** Opening Study material block **

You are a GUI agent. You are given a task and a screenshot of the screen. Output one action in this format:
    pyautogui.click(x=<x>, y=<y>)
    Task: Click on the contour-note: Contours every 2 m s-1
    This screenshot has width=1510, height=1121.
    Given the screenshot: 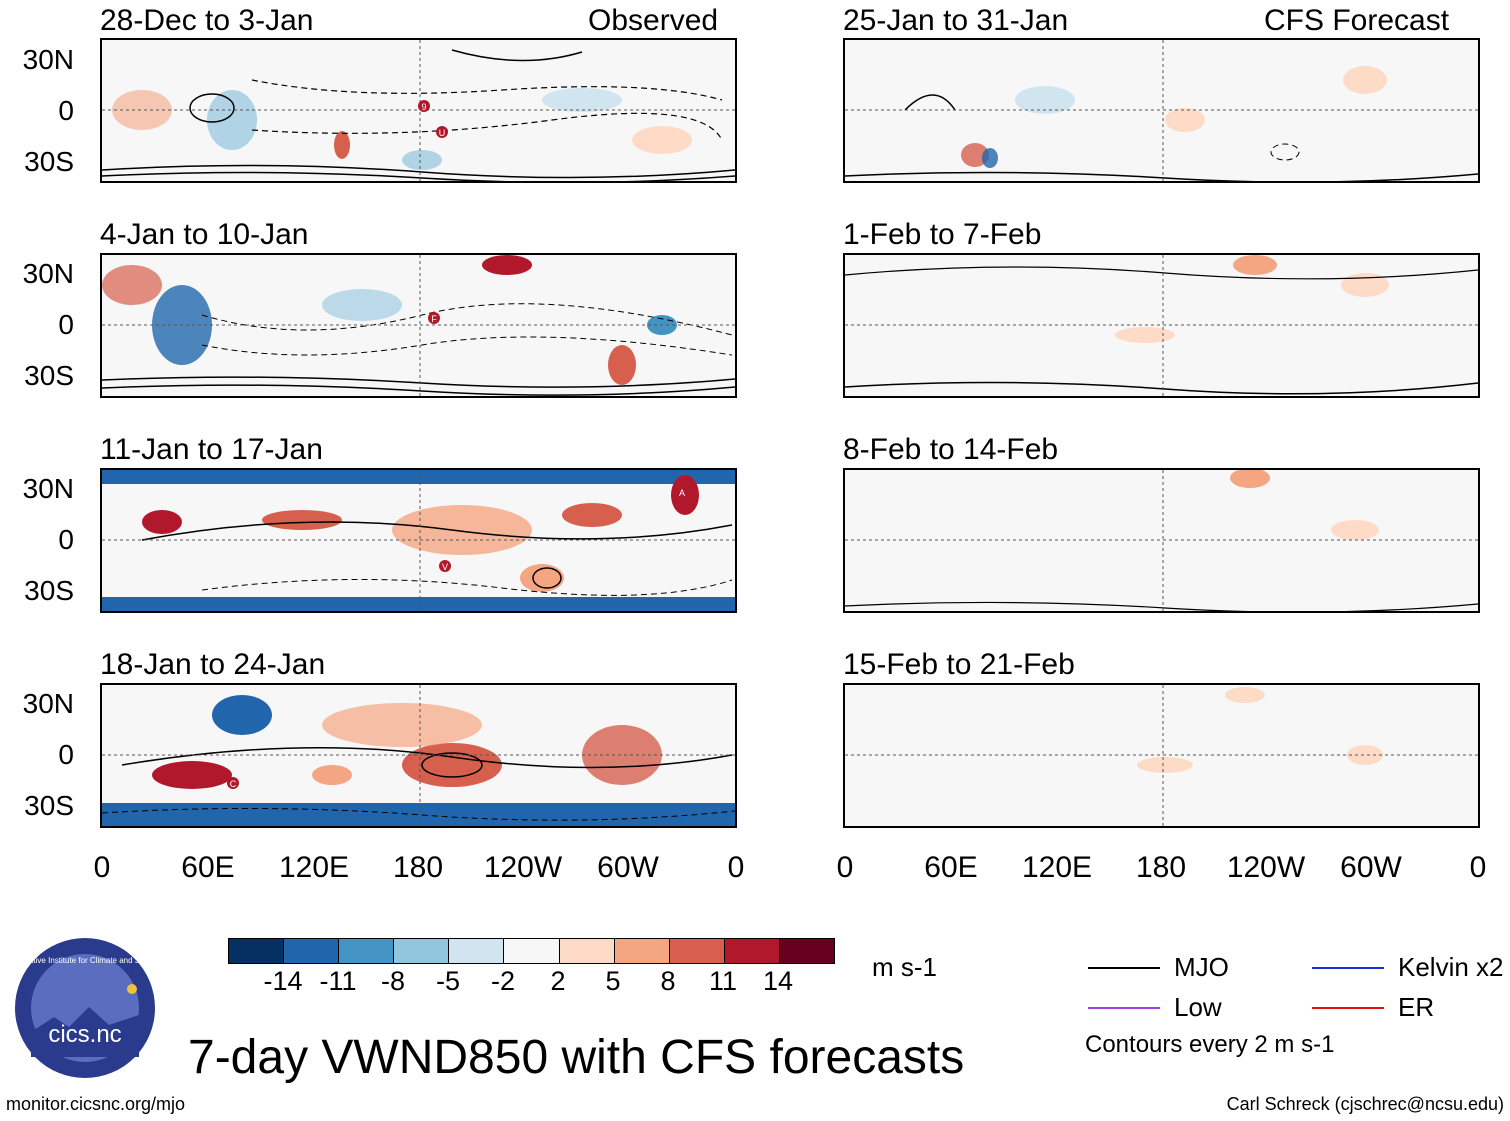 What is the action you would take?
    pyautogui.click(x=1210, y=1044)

** Closing Study material block **

» **Task instructions**:
Rewrite the items from their first line through the line that contains "This screenshot has", changing "GUI agent" to "screen assistant" and leaving everything else unchanged. Give only those lines.

» **Result below**:
You are a screen assistant. You are given a task and a screenshot of the screen. Output one action in this format:
    pyautogui.click(x=<x>, y=<y>)
    Task: Click on the contour-note: Contours every 2 m s-1
    This screenshot has width=1510, height=1121.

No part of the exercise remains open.